### TASK BRIEF
Every line below from the one containing "Task: Expand the Industries dropdown chevron" through the one containing "Given: Click the icon" must be transcribed exactly. Omit all lines outside that stretch.

### STORED DATA
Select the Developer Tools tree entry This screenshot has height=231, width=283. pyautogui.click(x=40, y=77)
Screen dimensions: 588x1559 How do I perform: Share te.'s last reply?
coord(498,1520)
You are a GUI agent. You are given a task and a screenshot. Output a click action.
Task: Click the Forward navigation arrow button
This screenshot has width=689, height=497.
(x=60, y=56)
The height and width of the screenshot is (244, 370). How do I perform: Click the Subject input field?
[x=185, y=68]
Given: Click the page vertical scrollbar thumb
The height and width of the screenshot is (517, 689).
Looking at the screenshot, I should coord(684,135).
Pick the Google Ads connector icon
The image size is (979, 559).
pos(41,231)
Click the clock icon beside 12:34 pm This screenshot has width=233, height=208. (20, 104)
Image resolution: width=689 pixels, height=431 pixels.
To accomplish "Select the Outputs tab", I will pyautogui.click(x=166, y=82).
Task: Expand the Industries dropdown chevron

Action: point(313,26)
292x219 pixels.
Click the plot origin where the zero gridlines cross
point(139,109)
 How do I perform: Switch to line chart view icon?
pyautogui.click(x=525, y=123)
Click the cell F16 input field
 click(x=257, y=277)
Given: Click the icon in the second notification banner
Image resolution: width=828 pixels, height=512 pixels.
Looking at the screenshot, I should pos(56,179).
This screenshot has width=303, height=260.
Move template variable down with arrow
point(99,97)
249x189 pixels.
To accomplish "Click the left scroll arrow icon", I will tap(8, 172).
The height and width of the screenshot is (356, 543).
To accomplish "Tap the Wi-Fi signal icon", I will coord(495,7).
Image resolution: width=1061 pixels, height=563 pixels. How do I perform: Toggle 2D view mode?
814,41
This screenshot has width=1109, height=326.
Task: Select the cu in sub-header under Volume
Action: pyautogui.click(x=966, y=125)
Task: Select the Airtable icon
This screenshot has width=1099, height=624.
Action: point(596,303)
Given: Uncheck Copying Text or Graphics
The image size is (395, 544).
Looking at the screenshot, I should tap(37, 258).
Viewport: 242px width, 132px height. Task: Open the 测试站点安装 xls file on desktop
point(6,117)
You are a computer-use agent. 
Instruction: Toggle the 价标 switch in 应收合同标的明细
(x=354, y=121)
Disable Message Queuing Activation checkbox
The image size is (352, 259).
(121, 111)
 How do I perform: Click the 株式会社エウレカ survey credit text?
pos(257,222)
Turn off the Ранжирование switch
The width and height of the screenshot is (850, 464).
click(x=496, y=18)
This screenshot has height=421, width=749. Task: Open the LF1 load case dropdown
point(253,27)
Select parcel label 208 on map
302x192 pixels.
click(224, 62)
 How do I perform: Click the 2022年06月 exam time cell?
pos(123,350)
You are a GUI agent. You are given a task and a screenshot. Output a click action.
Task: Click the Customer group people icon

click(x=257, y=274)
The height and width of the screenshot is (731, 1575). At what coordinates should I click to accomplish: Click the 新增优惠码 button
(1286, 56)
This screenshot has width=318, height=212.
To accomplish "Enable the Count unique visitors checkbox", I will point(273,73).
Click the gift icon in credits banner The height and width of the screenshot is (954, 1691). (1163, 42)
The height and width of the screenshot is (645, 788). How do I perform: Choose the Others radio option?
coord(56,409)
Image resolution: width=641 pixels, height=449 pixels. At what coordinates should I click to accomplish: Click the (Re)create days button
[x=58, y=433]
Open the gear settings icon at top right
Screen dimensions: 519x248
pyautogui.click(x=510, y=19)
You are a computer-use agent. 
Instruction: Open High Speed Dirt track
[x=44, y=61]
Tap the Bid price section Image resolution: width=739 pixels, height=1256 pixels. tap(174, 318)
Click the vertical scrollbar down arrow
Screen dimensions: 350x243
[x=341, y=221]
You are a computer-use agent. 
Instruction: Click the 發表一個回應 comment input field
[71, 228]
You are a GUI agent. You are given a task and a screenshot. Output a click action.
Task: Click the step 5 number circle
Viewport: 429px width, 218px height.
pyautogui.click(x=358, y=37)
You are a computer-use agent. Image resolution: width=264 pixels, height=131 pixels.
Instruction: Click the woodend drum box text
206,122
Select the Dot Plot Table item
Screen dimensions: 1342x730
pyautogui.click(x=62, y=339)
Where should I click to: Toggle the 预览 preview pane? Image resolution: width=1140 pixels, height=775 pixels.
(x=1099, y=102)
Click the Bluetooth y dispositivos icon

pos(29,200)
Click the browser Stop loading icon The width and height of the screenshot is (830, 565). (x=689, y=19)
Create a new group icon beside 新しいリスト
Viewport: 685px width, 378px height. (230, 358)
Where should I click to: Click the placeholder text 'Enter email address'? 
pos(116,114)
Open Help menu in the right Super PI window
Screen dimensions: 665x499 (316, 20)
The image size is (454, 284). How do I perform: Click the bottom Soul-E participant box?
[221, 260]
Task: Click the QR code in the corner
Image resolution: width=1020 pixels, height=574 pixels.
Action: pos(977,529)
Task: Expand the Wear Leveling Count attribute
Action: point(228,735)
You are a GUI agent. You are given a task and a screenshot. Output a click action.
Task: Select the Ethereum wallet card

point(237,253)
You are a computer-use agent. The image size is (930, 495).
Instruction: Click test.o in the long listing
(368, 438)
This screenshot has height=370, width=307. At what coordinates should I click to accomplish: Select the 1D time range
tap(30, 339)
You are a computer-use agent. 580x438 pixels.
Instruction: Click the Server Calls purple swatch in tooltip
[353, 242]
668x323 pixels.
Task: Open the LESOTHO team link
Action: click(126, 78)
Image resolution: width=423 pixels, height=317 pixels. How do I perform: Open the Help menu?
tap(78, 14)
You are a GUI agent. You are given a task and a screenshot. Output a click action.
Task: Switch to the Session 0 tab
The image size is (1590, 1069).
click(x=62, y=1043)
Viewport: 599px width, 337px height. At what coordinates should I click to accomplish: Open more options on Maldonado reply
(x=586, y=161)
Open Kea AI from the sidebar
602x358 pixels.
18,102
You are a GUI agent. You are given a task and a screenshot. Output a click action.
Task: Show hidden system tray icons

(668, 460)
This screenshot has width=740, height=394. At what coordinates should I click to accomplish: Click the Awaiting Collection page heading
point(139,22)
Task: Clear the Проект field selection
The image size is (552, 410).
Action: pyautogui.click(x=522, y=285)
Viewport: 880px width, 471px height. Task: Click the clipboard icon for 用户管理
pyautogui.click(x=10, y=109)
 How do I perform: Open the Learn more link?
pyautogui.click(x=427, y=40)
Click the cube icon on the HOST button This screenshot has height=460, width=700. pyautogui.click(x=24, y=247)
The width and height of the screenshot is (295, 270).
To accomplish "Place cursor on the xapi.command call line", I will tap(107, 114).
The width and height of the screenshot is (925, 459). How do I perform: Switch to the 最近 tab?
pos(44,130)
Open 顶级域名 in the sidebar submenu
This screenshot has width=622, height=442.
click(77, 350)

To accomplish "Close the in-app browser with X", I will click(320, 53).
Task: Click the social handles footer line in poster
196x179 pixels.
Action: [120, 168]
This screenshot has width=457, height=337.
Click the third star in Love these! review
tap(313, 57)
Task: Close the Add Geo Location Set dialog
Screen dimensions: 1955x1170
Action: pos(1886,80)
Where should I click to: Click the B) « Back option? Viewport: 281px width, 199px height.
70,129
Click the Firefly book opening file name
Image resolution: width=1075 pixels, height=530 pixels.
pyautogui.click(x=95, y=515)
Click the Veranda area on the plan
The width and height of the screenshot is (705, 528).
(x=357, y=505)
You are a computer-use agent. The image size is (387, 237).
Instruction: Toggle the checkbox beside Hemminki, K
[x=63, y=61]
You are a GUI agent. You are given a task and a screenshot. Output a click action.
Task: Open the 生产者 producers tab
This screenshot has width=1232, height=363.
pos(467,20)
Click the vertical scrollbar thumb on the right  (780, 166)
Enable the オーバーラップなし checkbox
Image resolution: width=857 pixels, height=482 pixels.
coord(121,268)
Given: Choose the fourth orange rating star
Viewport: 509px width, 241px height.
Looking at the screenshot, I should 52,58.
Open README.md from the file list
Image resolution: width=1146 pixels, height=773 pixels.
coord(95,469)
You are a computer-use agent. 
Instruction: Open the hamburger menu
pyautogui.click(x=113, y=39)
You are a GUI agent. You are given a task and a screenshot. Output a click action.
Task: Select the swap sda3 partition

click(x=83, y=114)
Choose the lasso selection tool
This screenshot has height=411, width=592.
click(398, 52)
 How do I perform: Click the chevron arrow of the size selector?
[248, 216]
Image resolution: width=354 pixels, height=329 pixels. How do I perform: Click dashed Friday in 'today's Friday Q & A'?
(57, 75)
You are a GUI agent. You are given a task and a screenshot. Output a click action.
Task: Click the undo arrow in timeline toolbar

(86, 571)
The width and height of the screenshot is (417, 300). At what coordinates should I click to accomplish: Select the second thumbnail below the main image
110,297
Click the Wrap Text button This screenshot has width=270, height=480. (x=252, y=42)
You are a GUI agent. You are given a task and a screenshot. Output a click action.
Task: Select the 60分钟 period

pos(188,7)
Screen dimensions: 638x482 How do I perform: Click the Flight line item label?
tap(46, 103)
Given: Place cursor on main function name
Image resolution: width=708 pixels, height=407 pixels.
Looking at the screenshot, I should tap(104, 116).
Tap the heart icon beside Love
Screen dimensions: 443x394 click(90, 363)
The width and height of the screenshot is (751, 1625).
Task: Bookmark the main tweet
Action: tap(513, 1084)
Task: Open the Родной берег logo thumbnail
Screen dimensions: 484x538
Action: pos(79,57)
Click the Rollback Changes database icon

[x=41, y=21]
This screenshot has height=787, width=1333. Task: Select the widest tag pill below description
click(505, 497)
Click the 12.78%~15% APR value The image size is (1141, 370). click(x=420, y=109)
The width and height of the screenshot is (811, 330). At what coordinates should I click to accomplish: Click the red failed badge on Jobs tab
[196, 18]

### TASK ANSWER
Task: Expand the Industries dropdown chevron

Action: point(313,26)
292x219 pixels.
Click the plot origin where the zero gridlines cross
point(139,109)
 How do I perform: Switch to line chart view icon?
pyautogui.click(x=525, y=123)
Click the cell F16 input field
 click(x=257, y=277)
Given: Click the icon in the second notification banner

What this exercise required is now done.